DAVID J. PHILLIP — AP

— The pharmaceutical giant AbbVie agreed on Friday to buy its European rival Shire for around $54 billion in the biggest takeover deal so far this year.

If completed, the union would create one of the 50 largest companies in the world. With a market value of more than $137 billion, the enlarged AbbVie would be worth more than the likes of Boeing, McDonald’s and Cisco.

The takeover will allow AbbVie, based near Chicago, to reincorporate in Britain, allowing the U.S. company to reduce its overall tax bill. The company said Friday that it expected that the transaction would lower its effective tax rate to 13 percent by 2016 from 22.6 percent in 2013 last year.

“It will be domiciled in the U.K. for tax purposes,” AbbVie’s chief executive, Richard A. Gonzalez, said on a call with analysts Friday. “This structure provides AbbVie with flexible access to its global cash flows.”

The deal would be the largest-ever inversion: AbbVie, a recent spinoff of Abbott Laboratories, would be reincorporated on the small island of Jersey, in the English Channel. Shire, based in Dublin, is already incorporated in Jersey.
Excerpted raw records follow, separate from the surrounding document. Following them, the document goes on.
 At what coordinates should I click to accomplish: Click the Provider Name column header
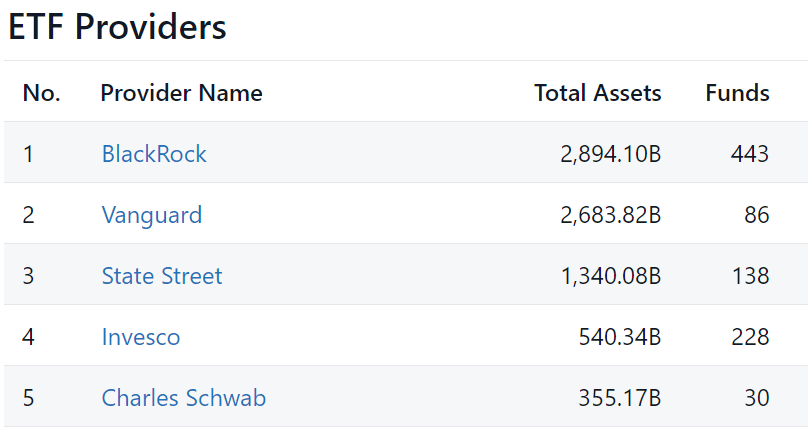click(x=181, y=93)
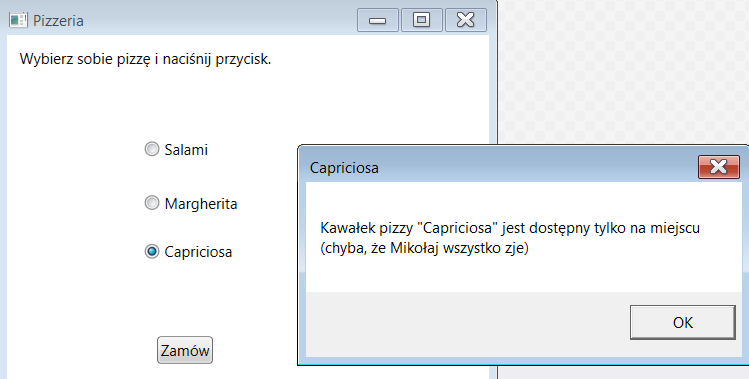
Task: Click the gray footer area beside OK
Action: click(466, 325)
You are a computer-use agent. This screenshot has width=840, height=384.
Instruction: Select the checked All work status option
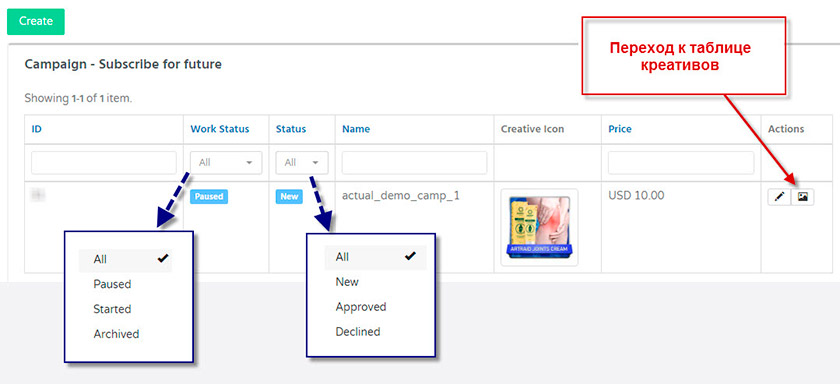coord(125,259)
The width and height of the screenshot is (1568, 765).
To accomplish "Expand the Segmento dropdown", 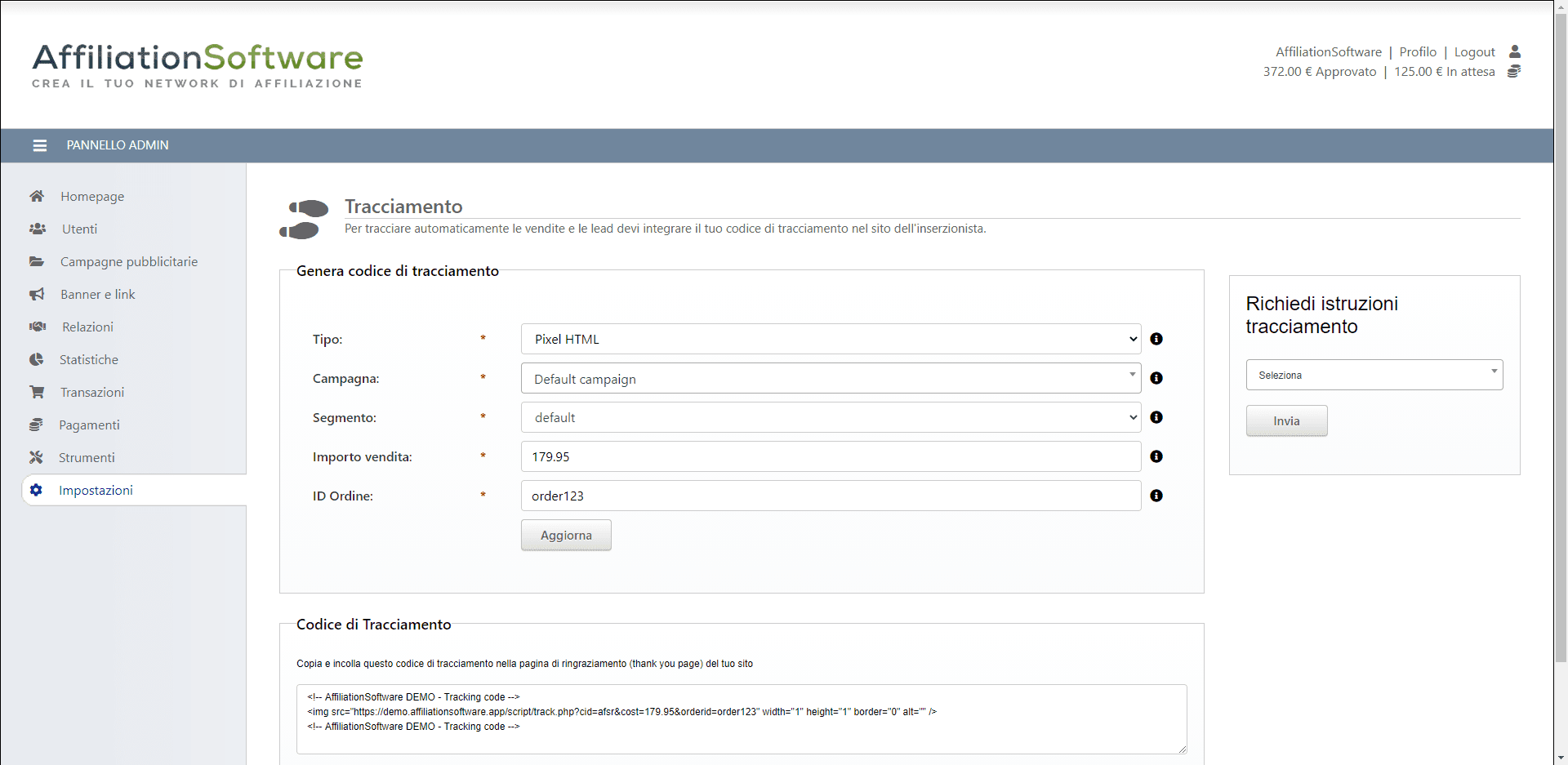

A wave of U.S. companies - primarily in health care - have sought to do similar deals that would allow them to reincorporate in countries like Britain, Ireland or the Netherlands that have lower corporate rates than in the United States.

The acquisition of Shire comes as voices in Washington are being raised against allowing U.S. companies to move their tax domicile overseas in such deals. On Tuesday, Treasury Secretary Jacob J. Lew sent letters to senior members of Congress, encouraging them to pass legislation halting inversions.

Gonzalez said the debate in Washington should focus on broad corporate tax reform, rather than specifically on inversions.

When pressed by analysts, Gonzalez was adamant that taxes were not the primary driver of the deal. “This is a transaction we believe has excellent strategic fit,” he said. “We wouldn’t be doing it if it was just for the tax impact.”

AbbVie appears to be believe as much, and be betting that U.S. laws won’t change. Several recent inversion deals have included clauses that would allow the buyer to walk away or renegotiate terms if inversion laws change.

But this deal does not include any provision that would allow AbbVie to renegotiate if Congress votes to crack down on inversions retroactively.

And while the combined company will benefit from a lower effective tax rate, the transaction itself will be taxable to shareholders. This could result in a steep one-time tax bill for investors once the deal closes.